Assignment: The whole listing below must be printed again exactly, images excluded.
Start of Provided data
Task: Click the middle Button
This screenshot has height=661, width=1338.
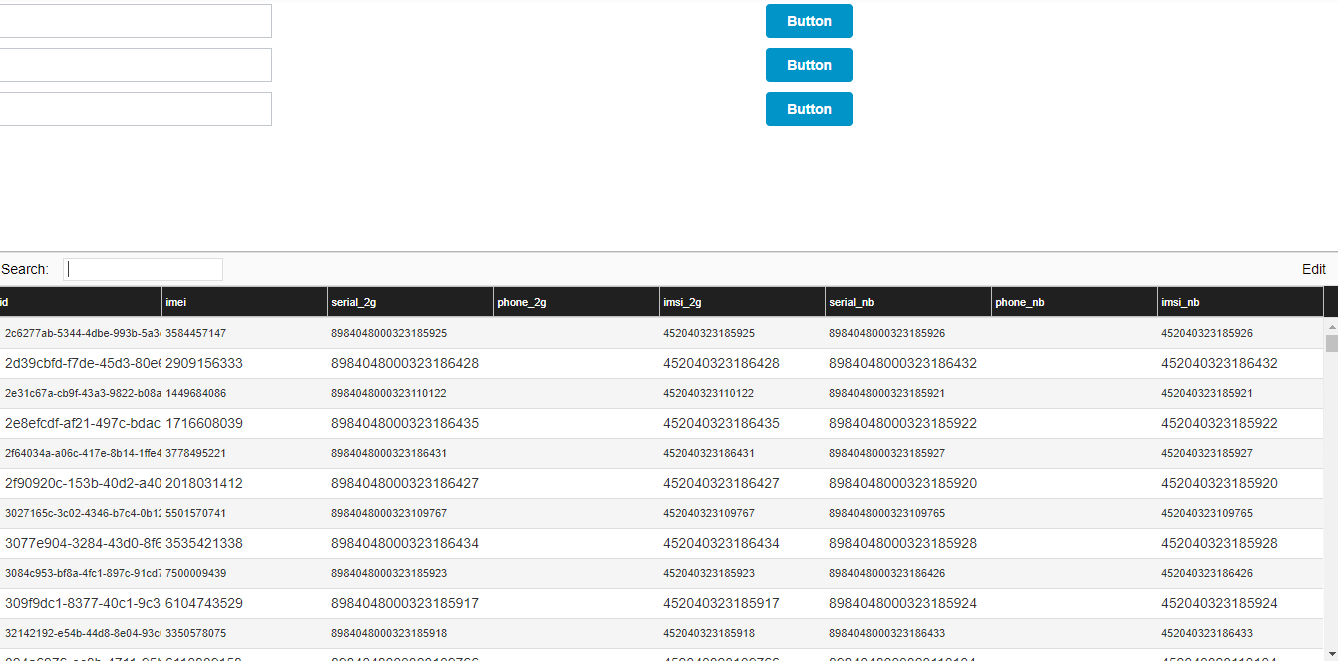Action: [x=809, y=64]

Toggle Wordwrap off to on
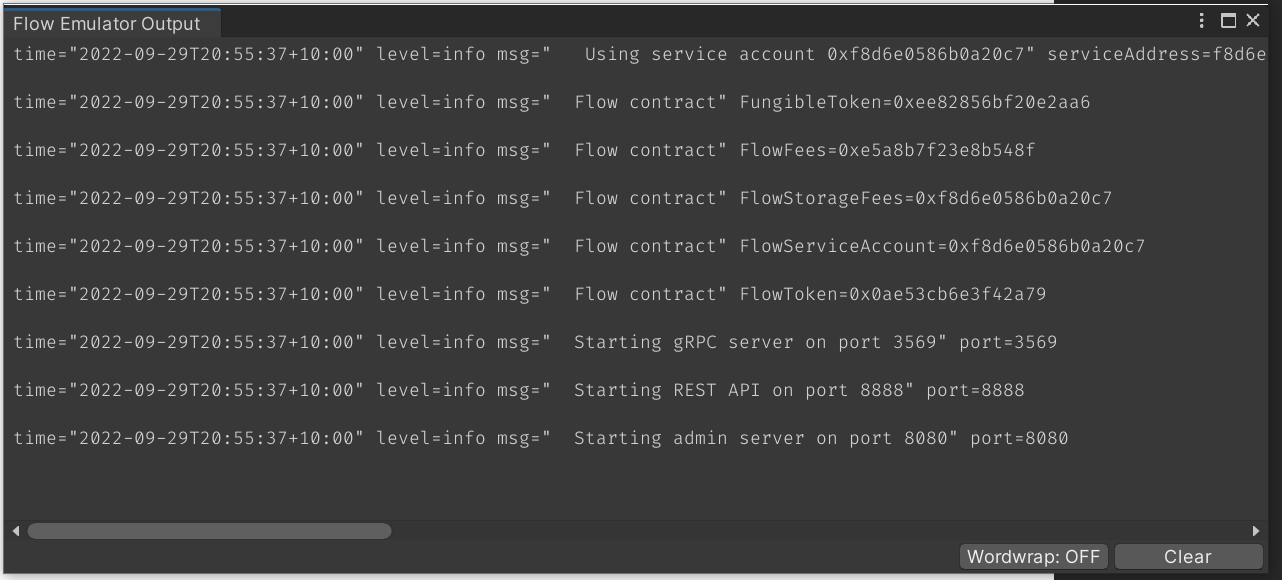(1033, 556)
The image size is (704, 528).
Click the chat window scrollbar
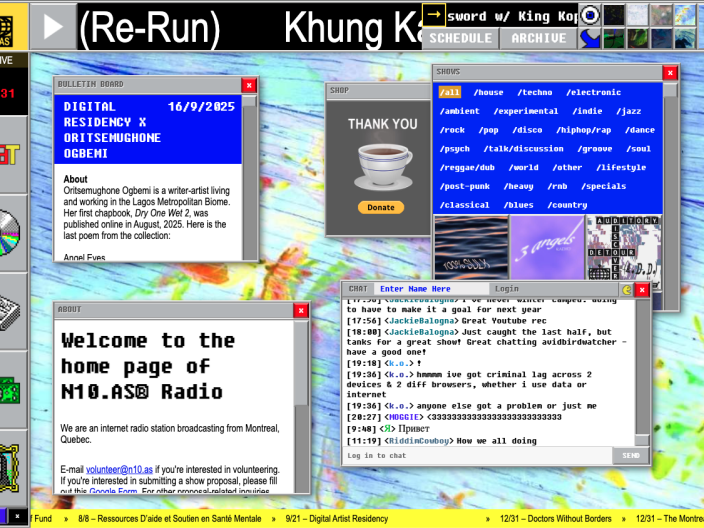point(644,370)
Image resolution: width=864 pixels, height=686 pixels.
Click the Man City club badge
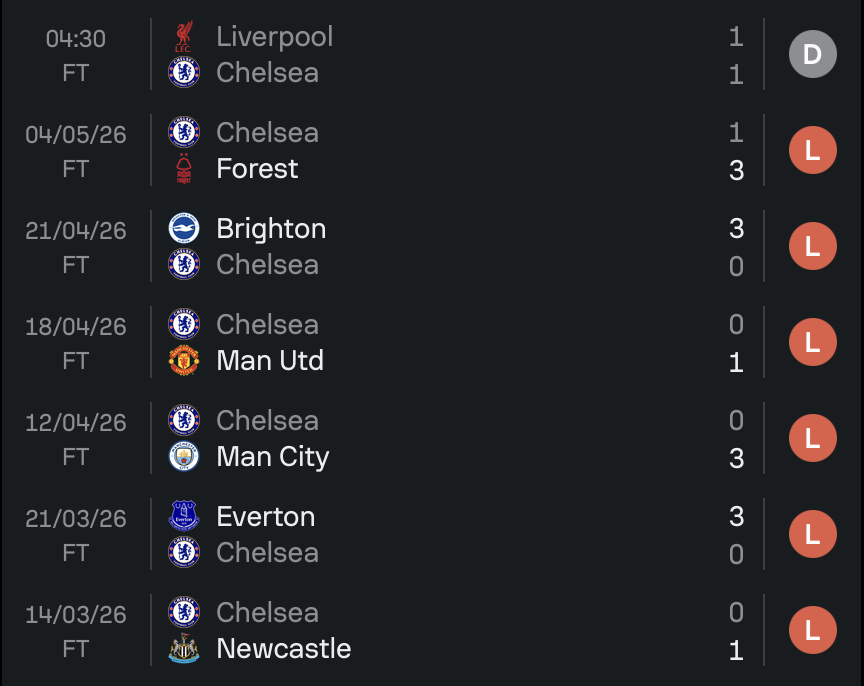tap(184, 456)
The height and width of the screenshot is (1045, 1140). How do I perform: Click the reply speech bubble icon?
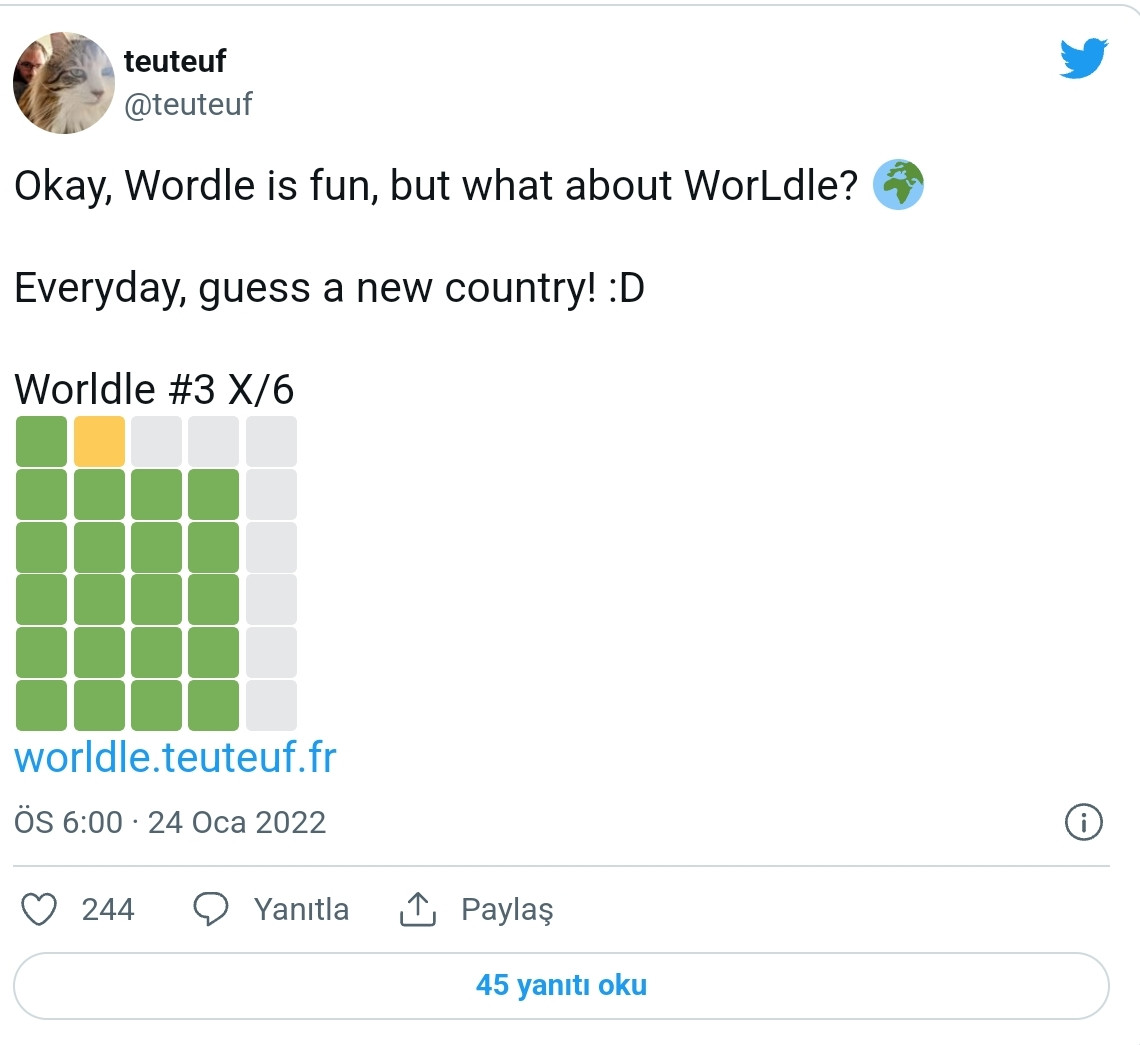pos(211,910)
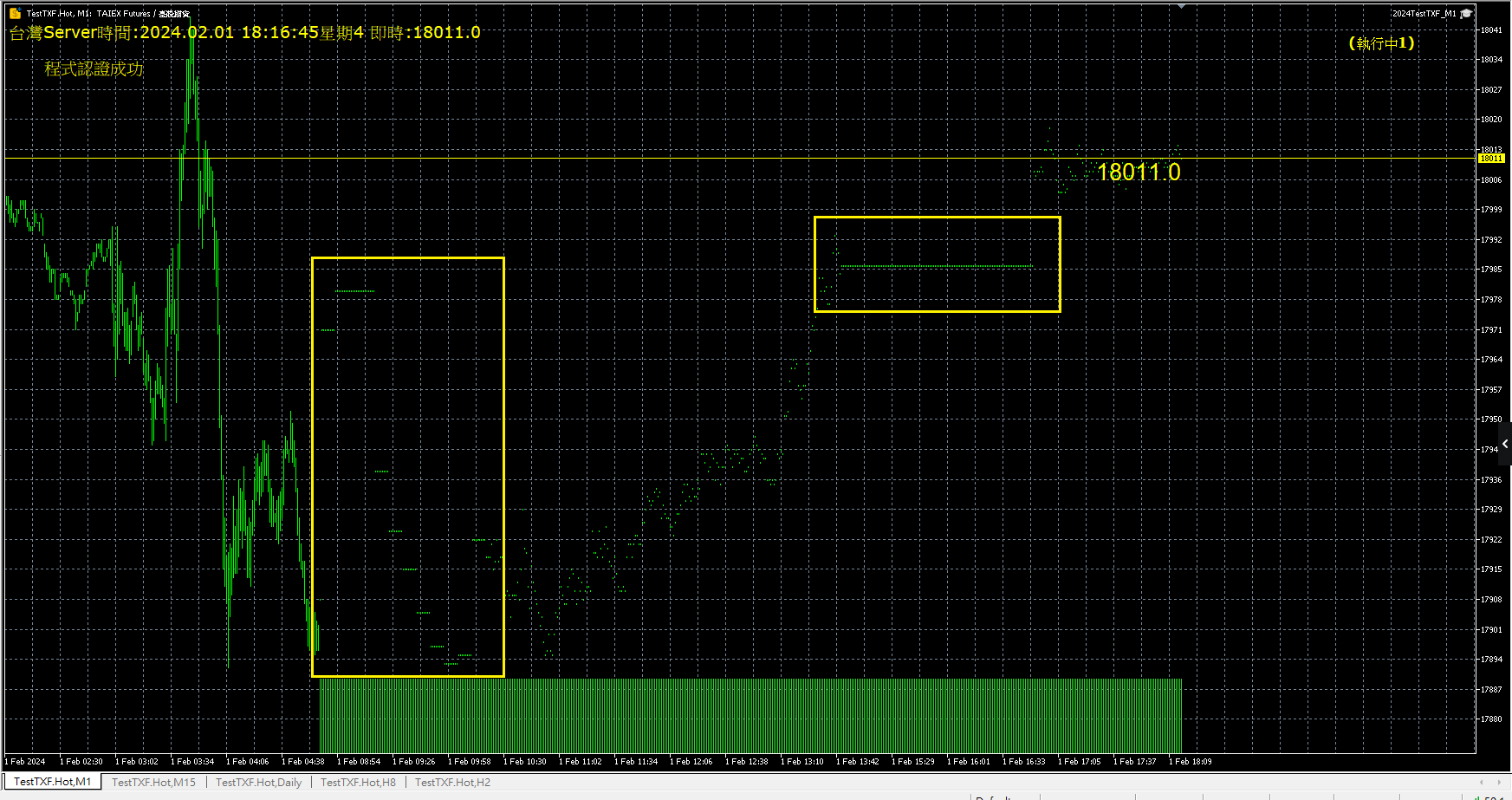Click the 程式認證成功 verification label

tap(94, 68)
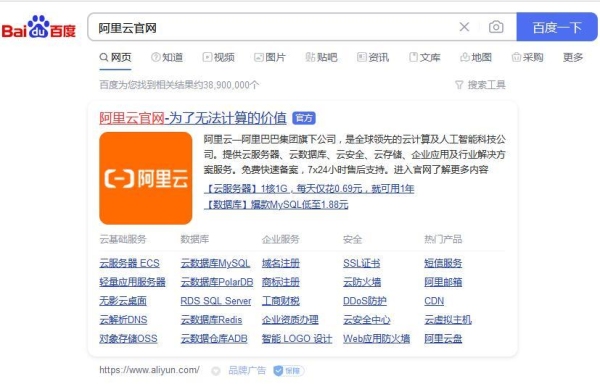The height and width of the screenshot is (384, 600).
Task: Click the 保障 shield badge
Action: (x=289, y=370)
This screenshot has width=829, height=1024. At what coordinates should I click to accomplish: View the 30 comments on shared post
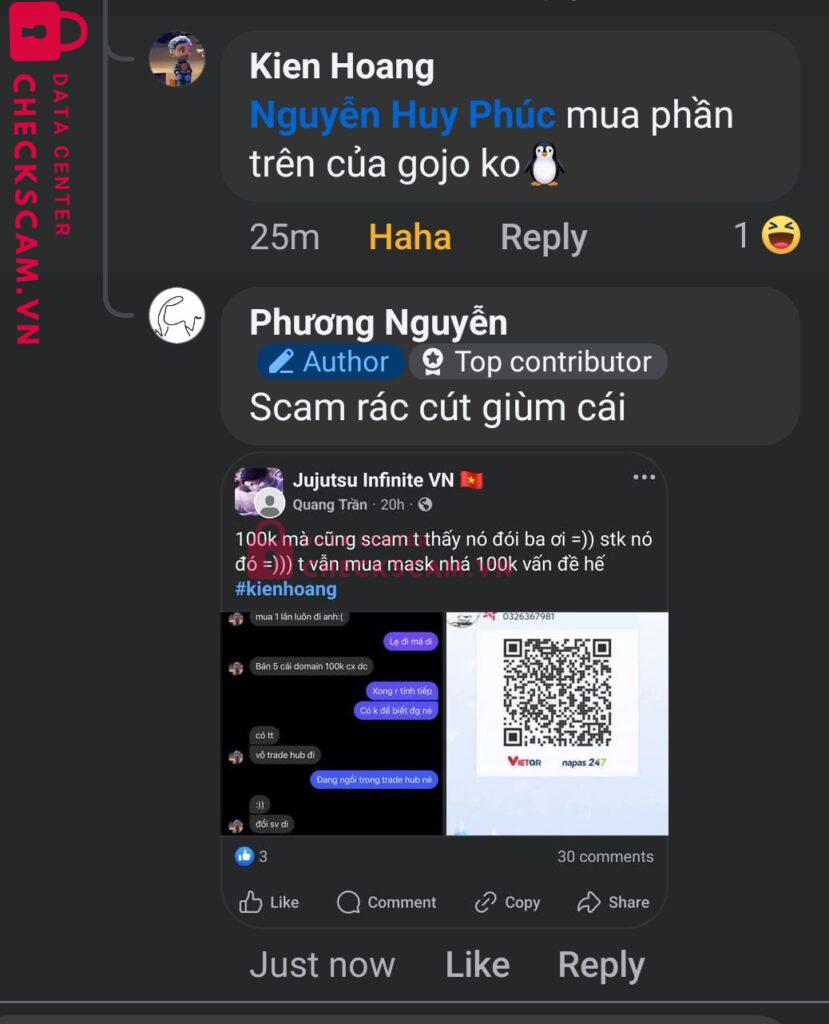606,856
End of Provided data
Response below:
Task: Click the middle Button
This screenshot has height=661, width=1338.
Action: [x=809, y=64]

Toggle Wordwrap off to on
(1033, 556)
The image size is (704, 528).
Click the chat window scrollbar
point(644,370)
Image resolution: width=864 pixels, height=686 pixels.
Click the Man City club badge
tap(184, 456)
The height and width of the screenshot is (1045, 1140). How do I perform: Click the reply speech bubble icon?
pos(211,910)
Click the 程式認證成功 verification label

tap(94, 68)
The height and width of the screenshot is (384, 600).
Task: Click the 保障 shield badge
Action: (x=289, y=370)
This screenshot has width=829, height=1024. At what coordinates should I click to accomplish: View the 30 comments on shared post
606,856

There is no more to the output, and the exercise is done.